*Work to complete:*
Below this task are records; return each one exactly and omit its images.

(Dataset entries)
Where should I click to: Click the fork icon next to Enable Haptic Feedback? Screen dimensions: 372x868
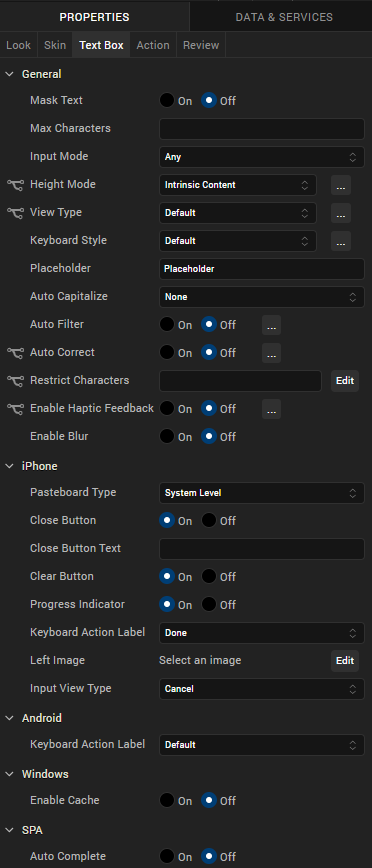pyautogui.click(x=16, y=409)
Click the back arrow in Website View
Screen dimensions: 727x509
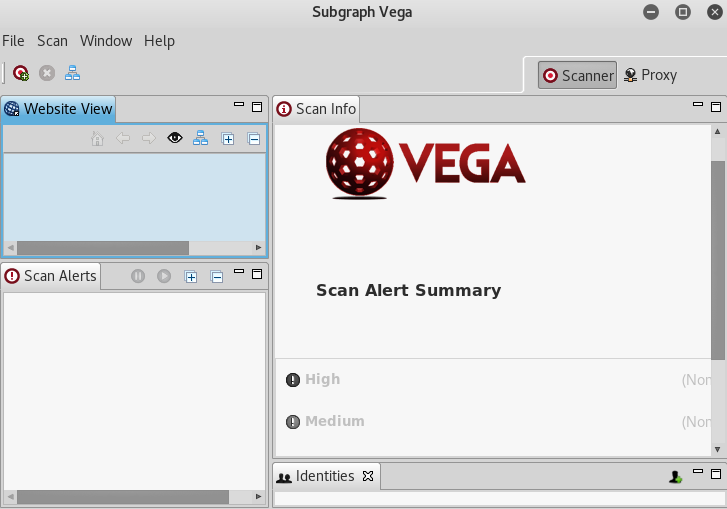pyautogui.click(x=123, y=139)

*Reply to the exercise:*
Where should I click to: Click the fork icon next to Enable Haptic Feedback? Screen dimensions: 372x868
pyautogui.click(x=16, y=409)
Click the back arrow in Website View
Screen dimensions: 727x509
pyautogui.click(x=123, y=139)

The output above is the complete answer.